I'm dealing with the wife of a deceased taxpayer. The details are a little fuzzy since he didn't share this investment with us or his wife, but this is the background I was able to gather from the attorney involved:
Back in 2007, the taxpayer invested $90k for an interest in an LLC. The LLC borrowed about $3 million to build apartments. He signed personally along with the other investors. When the LLC couldn't pay it back, they went to the investors. According to the attorney I spoke to, he had a chance to settle, but received bad legal advice from another attorney. Apparently he was told not to worry since the investment was in another state. In 2012, the lender successfully entered a judgement against the taxpayer for the $3 million (he was the only remaining investor who didn't settle). In early 2017, the taxpayer and spouse had over $500k debited from their joint checking account as part of the judgement. A few months later, the taxpayer died. His spouse spent about $400k in legal fees related to case, resulting in a settlement where no further money was due.
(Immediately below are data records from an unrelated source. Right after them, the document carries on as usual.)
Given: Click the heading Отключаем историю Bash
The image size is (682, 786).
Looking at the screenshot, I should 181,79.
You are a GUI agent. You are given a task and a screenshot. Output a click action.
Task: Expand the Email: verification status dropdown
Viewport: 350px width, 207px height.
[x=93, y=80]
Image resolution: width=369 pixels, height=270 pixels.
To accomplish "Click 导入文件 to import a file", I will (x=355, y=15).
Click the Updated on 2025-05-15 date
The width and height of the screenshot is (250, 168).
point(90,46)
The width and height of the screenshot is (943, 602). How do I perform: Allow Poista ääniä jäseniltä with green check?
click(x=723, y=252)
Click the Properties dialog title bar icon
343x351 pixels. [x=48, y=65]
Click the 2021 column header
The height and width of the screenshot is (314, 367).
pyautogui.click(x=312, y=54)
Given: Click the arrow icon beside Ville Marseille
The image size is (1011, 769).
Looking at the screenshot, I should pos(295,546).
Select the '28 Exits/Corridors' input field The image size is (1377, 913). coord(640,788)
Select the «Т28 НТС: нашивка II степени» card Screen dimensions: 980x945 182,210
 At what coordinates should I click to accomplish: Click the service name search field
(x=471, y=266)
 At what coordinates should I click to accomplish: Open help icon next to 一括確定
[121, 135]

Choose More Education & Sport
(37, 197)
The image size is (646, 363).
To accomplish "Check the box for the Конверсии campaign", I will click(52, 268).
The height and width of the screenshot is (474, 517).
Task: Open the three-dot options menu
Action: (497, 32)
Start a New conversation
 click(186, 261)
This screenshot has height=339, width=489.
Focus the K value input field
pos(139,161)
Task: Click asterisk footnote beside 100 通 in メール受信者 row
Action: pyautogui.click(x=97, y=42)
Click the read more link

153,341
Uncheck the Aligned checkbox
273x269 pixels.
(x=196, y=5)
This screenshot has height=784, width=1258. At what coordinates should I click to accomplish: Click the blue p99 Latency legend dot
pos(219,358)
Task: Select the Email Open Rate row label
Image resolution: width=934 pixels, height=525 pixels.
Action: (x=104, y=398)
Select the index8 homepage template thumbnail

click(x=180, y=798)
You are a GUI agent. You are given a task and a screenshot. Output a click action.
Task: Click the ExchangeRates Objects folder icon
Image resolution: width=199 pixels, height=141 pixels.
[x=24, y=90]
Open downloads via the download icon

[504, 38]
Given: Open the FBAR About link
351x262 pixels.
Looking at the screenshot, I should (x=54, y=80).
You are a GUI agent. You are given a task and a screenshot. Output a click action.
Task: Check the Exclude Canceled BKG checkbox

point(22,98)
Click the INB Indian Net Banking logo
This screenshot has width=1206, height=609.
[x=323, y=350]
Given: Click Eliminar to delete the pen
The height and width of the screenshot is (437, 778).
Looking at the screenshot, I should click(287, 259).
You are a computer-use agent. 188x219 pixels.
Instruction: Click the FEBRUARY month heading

The legal fees were related to the initial investment, but they were to prevent the lender from receiving the full judgement. I'm thinking any deductions related to the legal fees are capital since they're connected to the LLC interest. I'm not sure about the timing and which year(s) I should claim the capital loss. I'm assuming it would include the $500k debited and the $400k legal fees. She spoke to a CPA who believed she might be out of luck since the statute was up on the $90k loss. Any insight is appreciated.